Not that Everett’s given word had much value either.

These were later discoveries. John was drawn in less by Everett’s character than by his frank interest and a familiar sweep of dark lashes.

Everett stopped him as he was leaving, with one hand on his shoulder. John wasn’t sure if it was the power in Everett’s gaze or grip that made his pulse race, but perhaps it was both. John caught a spicy, gold scent from Everett’s body, with a low, beckoning undercurrent, and John felt himself flush. There were intimate connotations to the base notes, and it was impossible to tell if it was a parfumeur’s trick or the man himself.

But Everett was speaking. John could not have flushed more, but he felt newly embarrassed. Awkward, off-balanced.

“Do you fence?”

“Yes,” John said. Everett’s hand still gripped his shoulder, making coherent speech a more difficult task than might otherwise be supposed. He didn’t add that he had to fence, which would have been graceless and stupid, but it was a close thing.

“Then you must come and see me,” Everett said. “Soon.” He named a salon unfamiliar to John, and withdrew his hand. “I am often there on Wednesdays.”

For all the banality of the sentence, the promise behind it caught John’s breath.

 

AFTER.

Culloden broke John open, and after it his wounds did not heal. He reached for Hector at every draught, woke in cold sweats, and found himself forgetting the rules. However present the danger – and, like God, it was omnipresent – he was too giddy with pain to care for it. Pain was the first constant. It flowed through John’s body with his blood, icy anguish wracking him with every beat of his heart and intake of breath. The pain made him careless.

Heaven help him, that George Everett was the first to warm him.

Not that appeals to divine mercy would do much good in the current situation. Certainly, not when one so eagerly entangled oneself with Everett, welcomed that long mouth and those hard hands. The knowledge Everett possessed was sublime, but it was far from holy.

What George Everett knew, he communicated through his hands, which molded other men into the shape of Everett’s desires. John did not mind this, in fact most of him could be described as grateful for the certainty of Everett’s knowledge. It was inescapable and overpowering, you followed after it like the dust and feathers following Thales’ bit of amber. To know George Everett was to become his intimate, at least physically. He made you so.

John was happy to comply.

Or, no: not truly happy. Certainly he was complicit, and terribly willing. He found a freedom in surrendering to Everett’s wishes, made explicit through subtleties like the hot brush of one finger pad against the inside of John’s wrist, or, later and once clothing and social mores had dropped in a soft pile by the bed, with the certain, forceful grip of his hands on John’s hips, buttocks, neck. But he was not, after all, happy to melt and twist so readily beneath George Everett’s hands. The pleasure was great, but it was terrible as well.

He would not describe Everett as an easy lover, but his demands created the pull between obedience and command, and that was a pattern John already knew. He fell into it readily, found a kind of ironic, paradoxical protection in being George Everett’s lover.

What John needed was healing, and though he welcomed the shelter of George Everett’s ambiguous emotions (and transparent desires), it was no cure for his illness. It was not even a balm for his wounds.

 

BEFORE.

Everett looked ready to turn away, and John found himself unwilling to end the conversation on such a note. “Shall we wager supper on the events of the day?”
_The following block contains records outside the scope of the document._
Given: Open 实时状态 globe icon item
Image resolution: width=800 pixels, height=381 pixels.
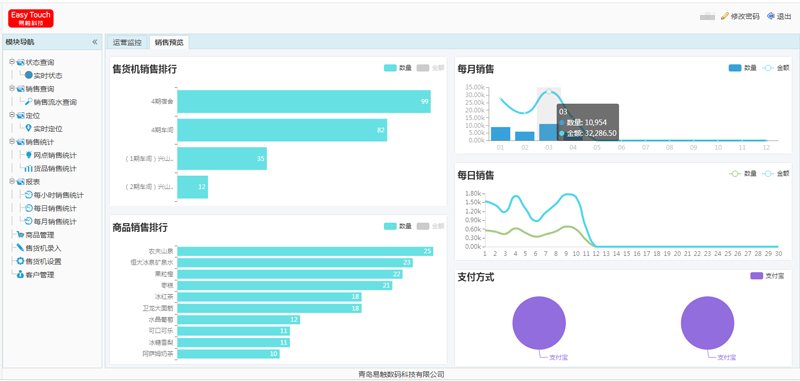Looking at the screenshot, I should (29, 75).
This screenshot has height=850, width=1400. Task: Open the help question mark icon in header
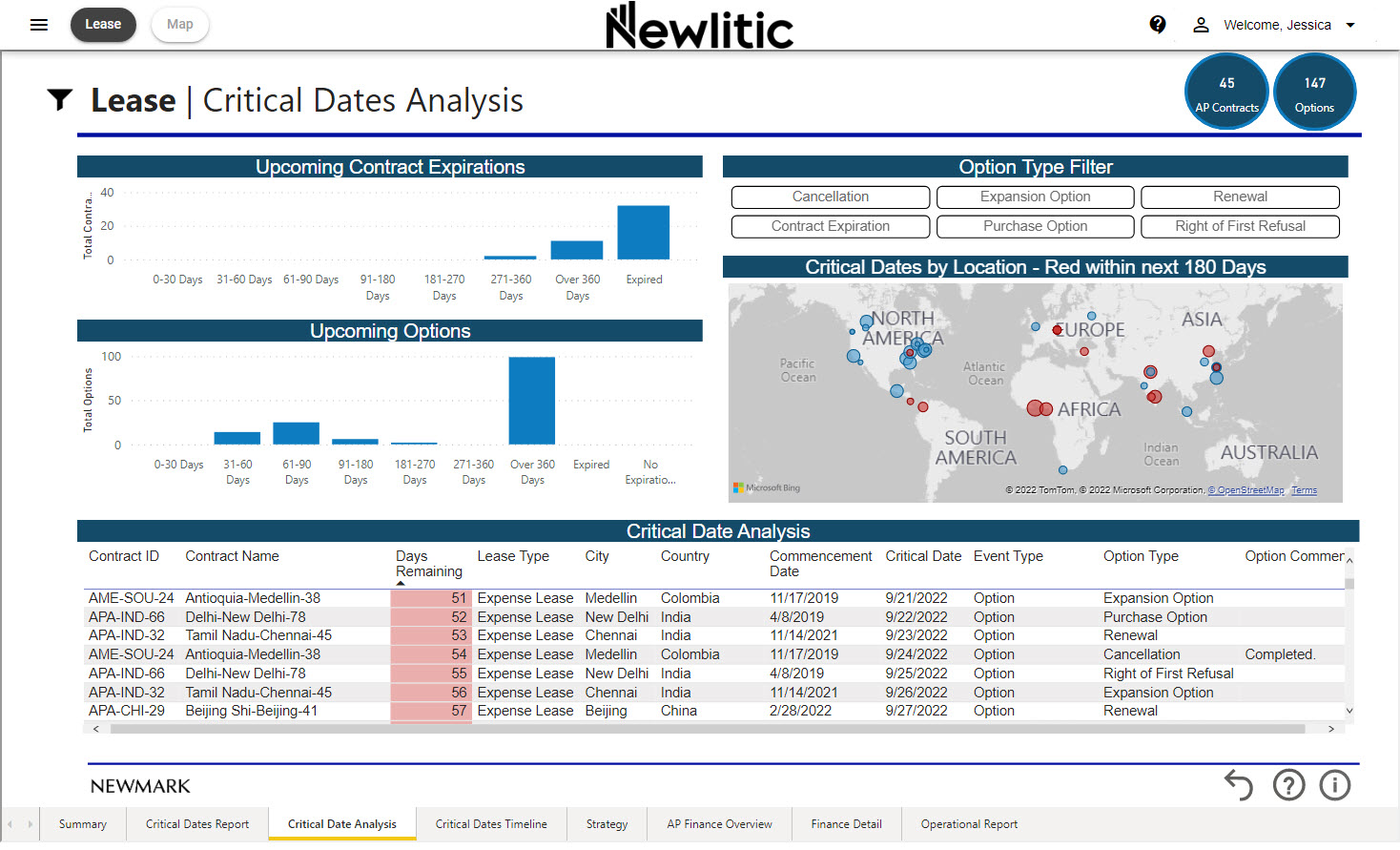coord(1158,25)
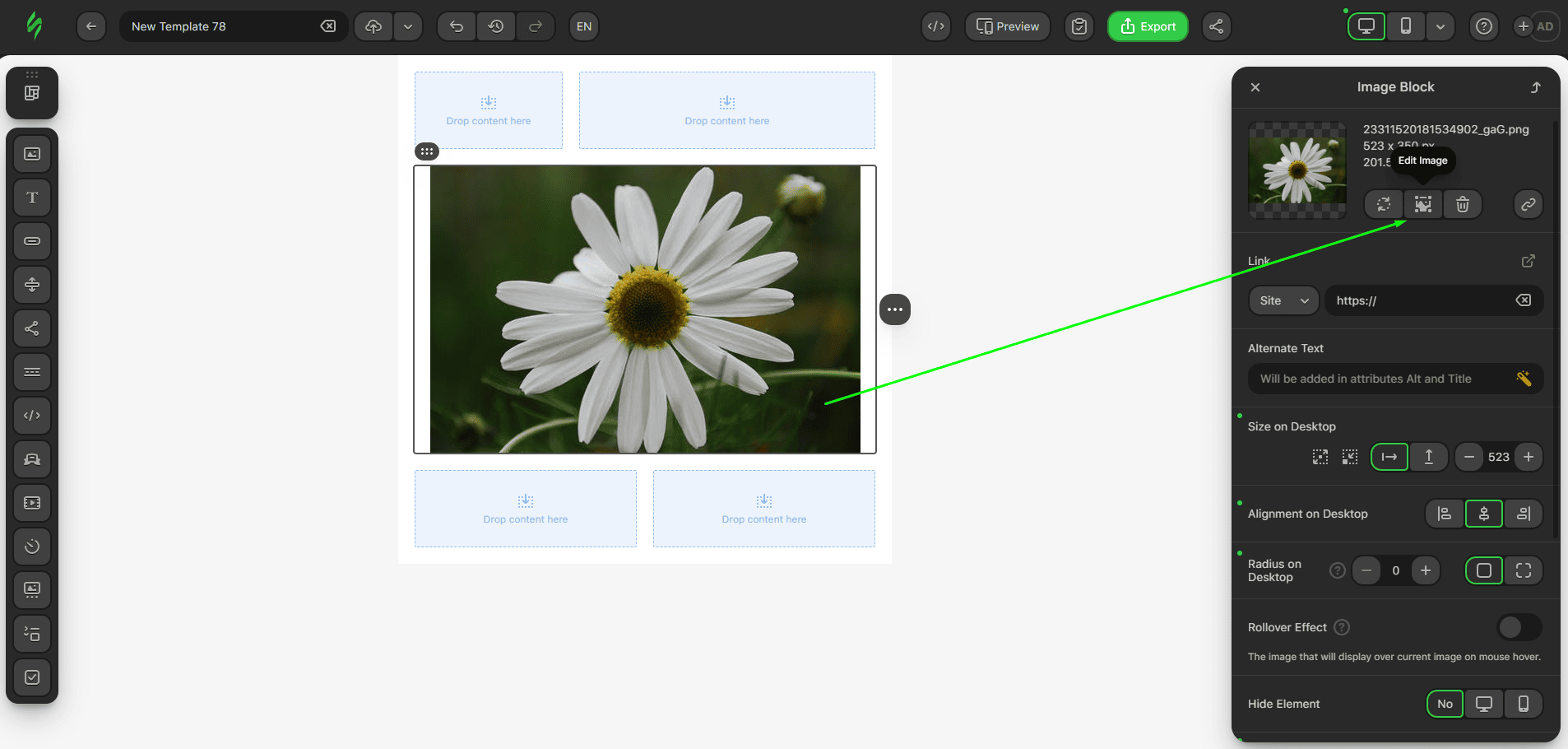
Task: Hide element on mobile devices
Action: (x=1523, y=704)
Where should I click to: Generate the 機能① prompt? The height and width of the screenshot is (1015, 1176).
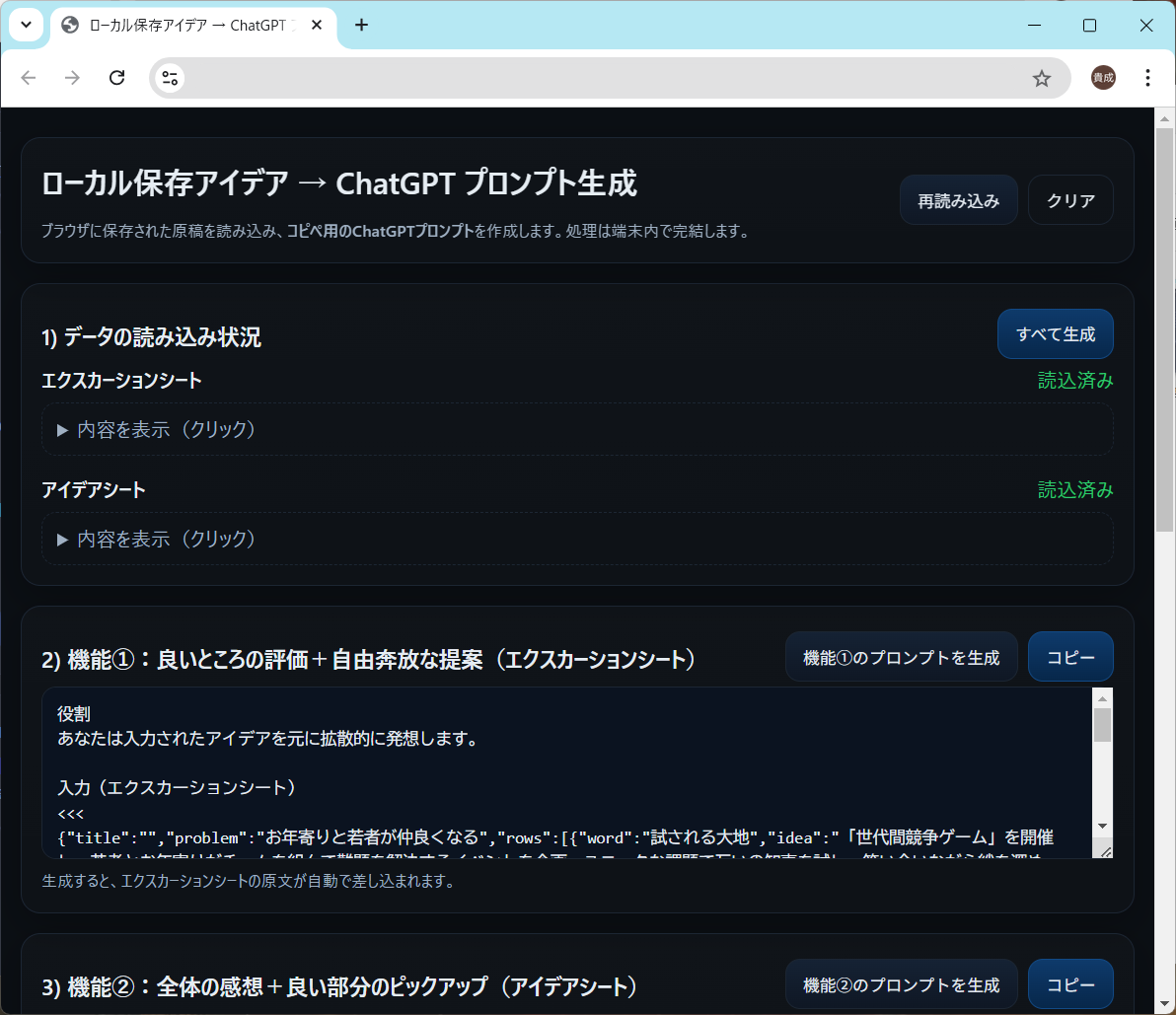point(901,657)
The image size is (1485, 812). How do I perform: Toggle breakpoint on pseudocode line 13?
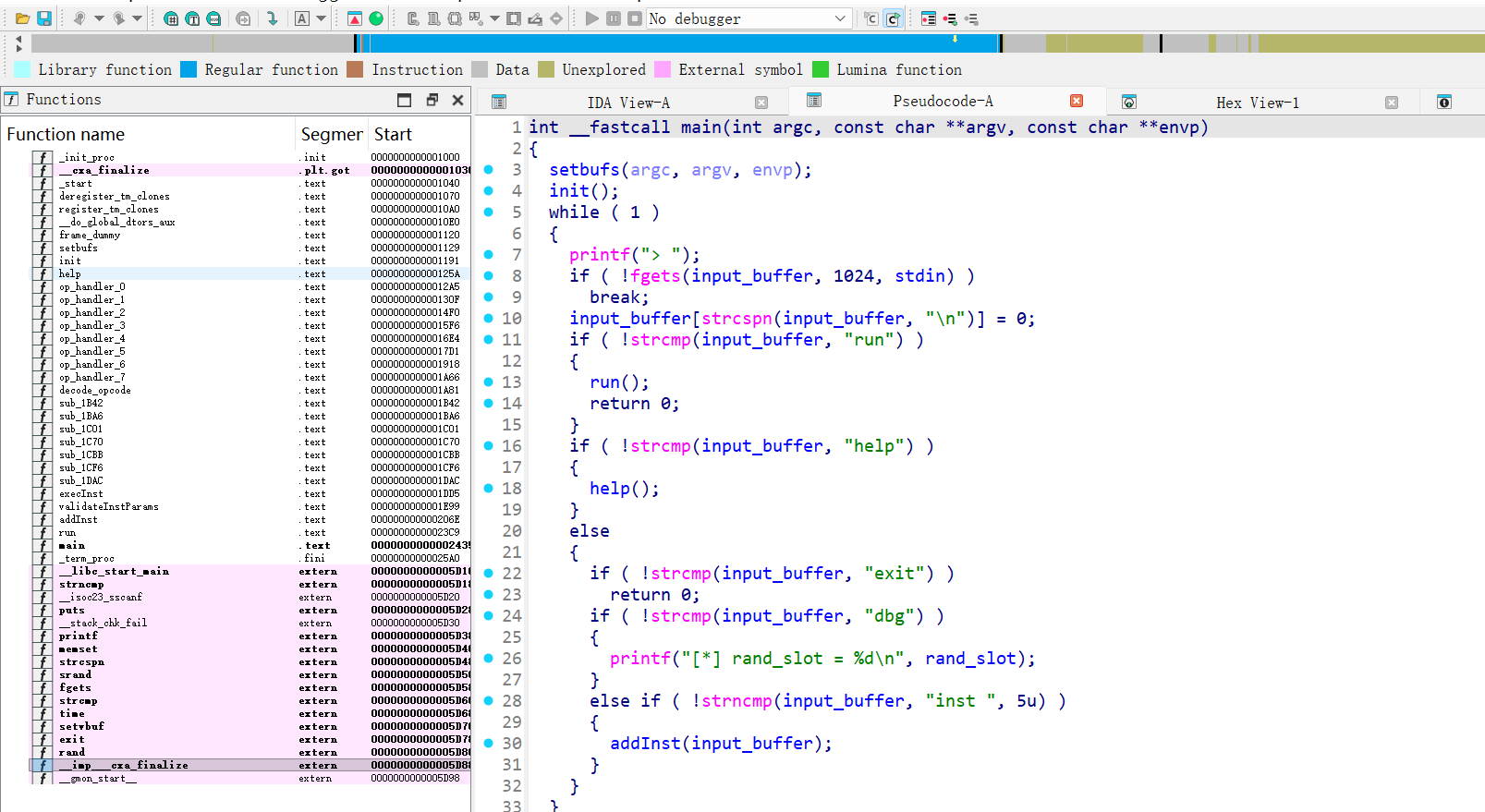[489, 382]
He was pleased with himself, he’d guessed correctly: Everett’s face shifted from satisfaction into a (mildly) surprised and (genuinely) engaged expression. “As a prize?” he murmured. John found himself far from indifferent to the lowered voice.

Which reaction was, all things considered, not a surprise. He’d been far from indifferent to George Everett’s physical manipulations all evening. But supper was not the prize for which John hoped. He shook his head. “As a consolation.”

 

AFTER.

It was like eating opium. He knew Everett before he had any familiarity with the drug, so the accuracy of his simile would only be proved much later, after a degree of time and trouble that was certainly not worth the linguistic enrichment, but it would nevertheless be proved. Everett was dark and hungry like the drug, beguiling in a manner thought unique to women, certain as a general of his right to command. It was strange, confusing, utterly intoxicating. The memories evoked by Everett’s dark eyelashes, his long mouth and limbs soon disproved, and his mouth and hands were the more decisive and powerful forces.

Although John would not have said it was impossible to manage without Everett – who could intoxicate one even through the briefest touch or glance – certainly Everett did nothing to help pull him back to polite society. He was careless of the rules, with or without George Everett. And George was secretive, but he was not discreet.

In hindsight, George Everett would be merely one among many mistakes that year, and the year after. John thought it a bit unfair that his mistakes had such a tendency to hang upon his personality traits.

 

BEFORE.

Everett’s mouth moved in a leopard’s grin. “Succor to the defeated men on the field of battle?”

John looked down to pull his gloves taut, hiding his own milder smile. If he and Everett maintained eye contact for much longer, he wasn’t certain he’d ever be able to excuse what would follow. “Something of the sort, yes.” When he looked back up, Everett’s lowered lids and thick eyelashes hid most of his eyes. It did nothing to decrease their magnetism.

“We’d better not disclose our clubs ahead of time, then” Everett offered. “Too much temptation to throw the match.”

John laughed, unexpectedly. He couldn’t keep his surprise out of it, not altogether. But at least no one looked. “Not sportsmanlike,” he said. “I quite agree.”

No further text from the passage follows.